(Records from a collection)
/---

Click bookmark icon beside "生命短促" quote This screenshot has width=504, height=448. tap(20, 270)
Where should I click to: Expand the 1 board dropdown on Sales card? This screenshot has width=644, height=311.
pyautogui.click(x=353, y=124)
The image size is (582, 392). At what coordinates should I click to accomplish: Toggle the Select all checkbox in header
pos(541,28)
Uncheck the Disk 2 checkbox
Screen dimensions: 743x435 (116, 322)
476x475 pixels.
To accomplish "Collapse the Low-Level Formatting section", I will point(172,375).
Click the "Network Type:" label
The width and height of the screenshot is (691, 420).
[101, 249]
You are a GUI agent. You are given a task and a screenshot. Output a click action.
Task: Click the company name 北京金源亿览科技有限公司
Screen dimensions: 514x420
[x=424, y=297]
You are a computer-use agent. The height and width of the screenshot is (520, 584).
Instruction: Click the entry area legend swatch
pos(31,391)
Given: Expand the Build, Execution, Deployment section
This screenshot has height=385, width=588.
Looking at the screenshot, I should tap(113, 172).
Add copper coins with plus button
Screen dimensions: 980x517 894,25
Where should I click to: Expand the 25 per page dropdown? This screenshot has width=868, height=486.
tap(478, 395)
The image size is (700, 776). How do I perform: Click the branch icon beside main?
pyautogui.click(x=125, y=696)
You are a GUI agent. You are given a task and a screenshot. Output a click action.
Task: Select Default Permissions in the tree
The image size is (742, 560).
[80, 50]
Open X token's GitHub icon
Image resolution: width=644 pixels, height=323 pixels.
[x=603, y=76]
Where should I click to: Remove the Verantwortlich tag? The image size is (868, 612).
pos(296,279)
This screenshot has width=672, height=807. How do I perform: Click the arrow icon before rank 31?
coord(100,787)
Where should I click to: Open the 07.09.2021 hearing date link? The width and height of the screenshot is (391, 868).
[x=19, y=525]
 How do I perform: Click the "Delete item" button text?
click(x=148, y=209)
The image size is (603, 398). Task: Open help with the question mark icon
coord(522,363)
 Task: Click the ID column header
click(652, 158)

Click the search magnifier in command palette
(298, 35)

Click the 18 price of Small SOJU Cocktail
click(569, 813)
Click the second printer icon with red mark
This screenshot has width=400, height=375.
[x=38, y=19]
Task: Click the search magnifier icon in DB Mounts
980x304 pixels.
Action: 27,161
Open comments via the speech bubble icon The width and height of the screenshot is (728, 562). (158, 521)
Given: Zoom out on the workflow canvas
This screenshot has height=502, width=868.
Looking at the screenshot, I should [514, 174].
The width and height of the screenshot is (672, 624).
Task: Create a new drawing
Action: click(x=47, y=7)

\---

### Task requirements:
Within the data above, pick out all lines holding the word "section".

### Output of the exercise:
To accomplish "Collapse the Low-Level Formatting section", I will point(172,375).
Given: Expand the Build, Execution, Deployment section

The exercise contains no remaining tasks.